A despeito do meu profundo respeito e entusiasmo com todas as formas de luta, creio que o caminho não seja pedir desculpas eternas ao verdadeiro portador de uma voz soberana sobre qualquer assunto. No livro, você traz este ponto de maneira contundente. Pensa em alguma maneira de contornar a questão, de forma que as minorias perversamente invisibilizadas possam ocupar em pé de igualdade o direito de serem escutadas?

Esse ponto é interessante. Recebi críticas, aliás esperadas, de ativistas identitários dizendo que não leriam meu livro por se tratar dos argumentos de um homem branco, hétero, cis etc. Segundo essas críticas, o meu papel deveria ser me calar. E, se eu for mesmo um apoiador do sentido fundamental das lutas identitárias (promoção de igualdades), como me declaro, o papel que me cabe é tentar criar condições para que um melhor equilíbrio discursivo se estabeleça. É um ponto válido, não o descarto de saída.

Com efeito, como observou a escritora Juliana Cunha, ocorre uma autocontradição performativa quando se denuncia o desequilíbrio no acesso a espaços sociais de prestígio discursivo e, ao mesmo, tempo, se publica um livro, como faço, aproveitando-se de ter esse mesmo espaço franqueado a si. Verdade.

E, entretanto, a alternativa me parece bem pior. Calar-me significaria aceitar que determinados grupos sociais possam pleitear a exclusividade discursiva e política relativa a dimensões fundamentais da experiência social. Não penso que isso sejabom para qualquer democracia. Uma democracia saudável é formada pela pluralidade, pelas tensões, pelo equilíbrio.

Considero, assim, que meu papel como intelectual público é criticar o que me parece criticável e ao mesmo tempo contribuir, na medida em que posso, a equilibrar o espaço público. Em meu livro eu dialogo com diversas vozes que até outro dia estavam excluídas do debate público brasileiro. Dialogar com elas, estudar seus argumentos, aceitá-los e criticá-los, é um modo de relativizar aquela autocontradição performativa: ocupo o espaço, mas, ocupando-o, trago o outro comigo.

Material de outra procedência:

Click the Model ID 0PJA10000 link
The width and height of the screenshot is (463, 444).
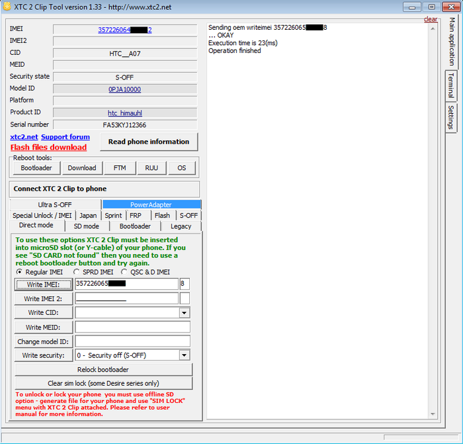[x=124, y=89]
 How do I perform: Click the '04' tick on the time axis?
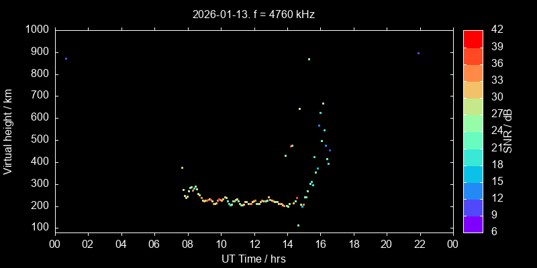(x=121, y=244)
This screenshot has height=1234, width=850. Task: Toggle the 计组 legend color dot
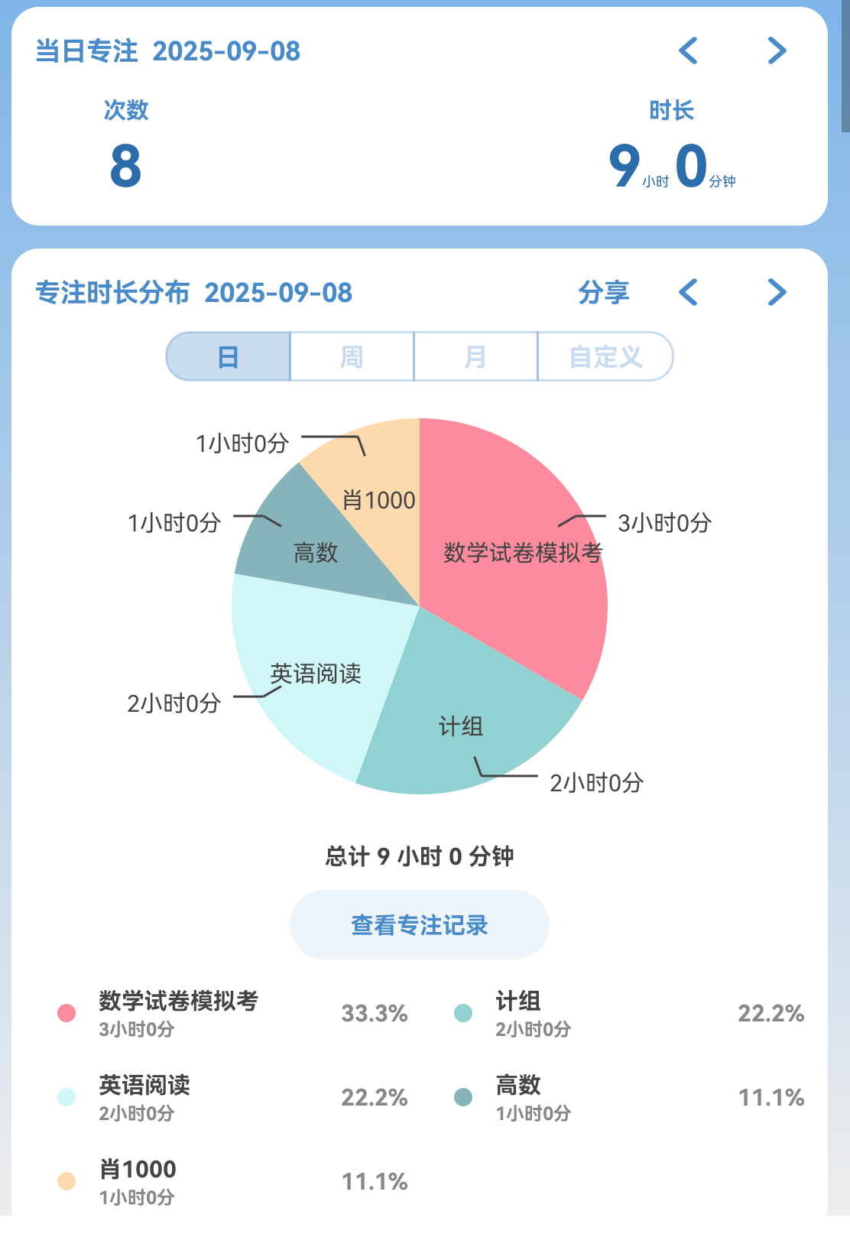coord(463,1013)

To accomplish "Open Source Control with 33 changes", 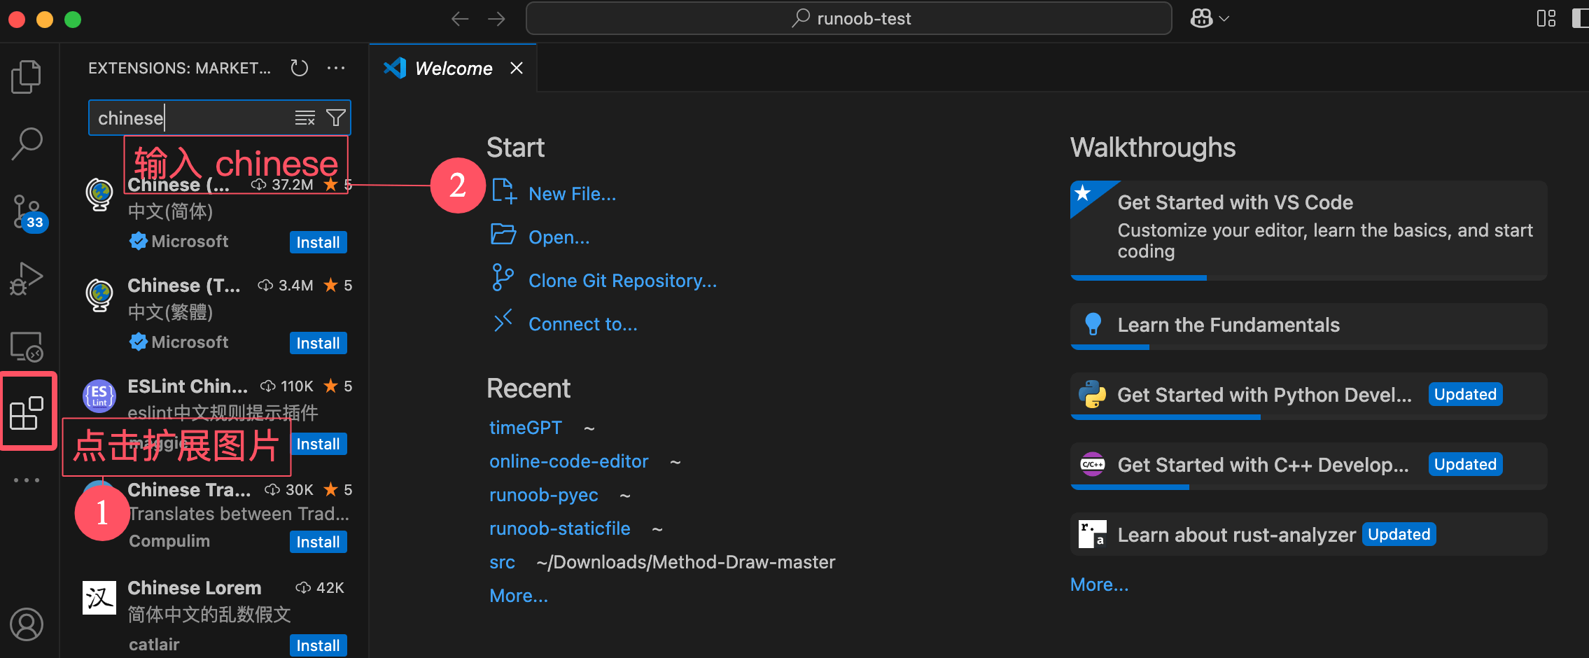I will tap(27, 211).
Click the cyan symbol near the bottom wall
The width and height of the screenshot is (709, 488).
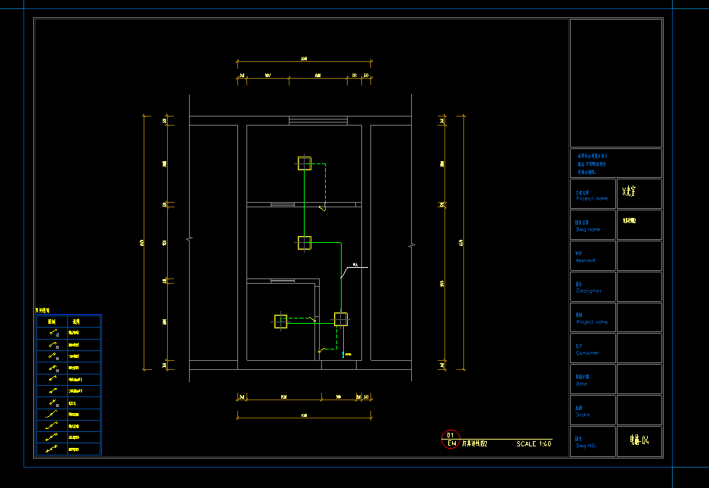point(343,354)
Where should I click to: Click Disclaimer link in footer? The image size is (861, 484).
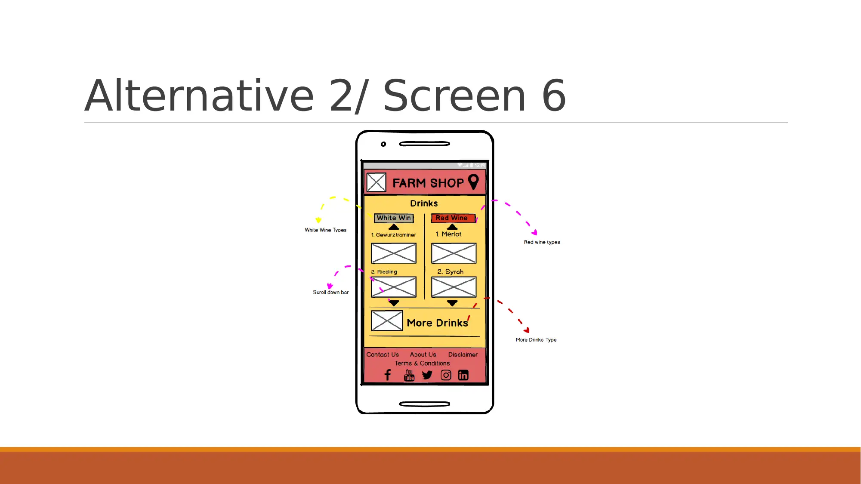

Ao final desta conversa quero assinalar a importância de seu livro e sua coragem de caminhar nesse território minado. Sinto que você acredita e persegue a possibilidade de diálogo, ainda que na discordância. É possível manter viva a crítica e ainda assim reconhecer a agudeza de cada voz, de cada pele, de cada lugar no mundo, de cada movimento que se estende na diferença radical do um a um. Podemos ter este reconhecimento cortante de nossos privilégios sem estarmos eternamente fadados ao cárcere reflexivo que inviabiliza qualquer forma de vínculo ético que nos coloque em contato com outras formas de viver, ocupar o espaço, amar e pensar.

Eu, como branco, nunca poderei lutar contra o racismo da mesma forma que um negro, que sente na pele, literalmente, a intensidade da violência social. Não tenho essa dor, e isso limita minha compreensão e meu engajamento. Minha diferença, portanto, é irredutível – mas há dimensões de encontro possíveis também. Esse encontro se situa precisamente na vida moral, no dever, na obediência aos imperativos éticos que trazem em si a perspectiva do outro. É preciso a um tempo operar com as diferenças irredutíveis (ignorá-las seria um gesto encobridor de tensões sociais) e com aquilo que, no sujeito, as ultrapassa.


BIANCA DIAS é ensaísta, psicanalista lacaniana e pesquisadora em arte e psicanálise.